Although some media outlets are characterizing the payment as a windfall – “Apparently, having a ‘close personal relationship’ with a subordinate can net you a pretty big payout,” writes the Huffington Post – it is clear that Kubasik’s personal conduct was financially costly. Kubasik’s separation agreement does not include a bonus for 2012 that he would have otherwise earned in his current role as COO and President, and specifies that he will forfeit unvested stock options, unvested restricted stock units, and all uncompleted long-term incentive performance awards. (The exact value of those options and potential bonuses is unknown, but typically, an executive who resigns will agree to release her employer from any claims the executive may have as to additional bonuses, benefits, and/or equity that might otherwise arise out of her employment agreement in exchange for the sum certain contained in the severance agreement.)

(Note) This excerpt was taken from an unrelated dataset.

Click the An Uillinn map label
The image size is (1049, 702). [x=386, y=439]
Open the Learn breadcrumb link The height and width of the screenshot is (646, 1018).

Last month, we looked at another aspect of the cost of an affair, discussing an ongoing case in California in which an employee was allegedly terminated because one of the company’s co-owners thought she was having an affair with the boss.
Marillyn A. Hewson, VP of Lockheed Martin’s Electronic Systems division, will become President and CEO effective Jan. 1, 2013. Hewson’s Electronic Systems business unit has 45,500 employees and did $14.6 billion in sales in 2011, approximately one-third of Lockheed Martin’s total revenues. On Friday, Lockheed Martin’s stock rose 6 cents per share to $89.98 following the announcement of Hewson as incoming CEO.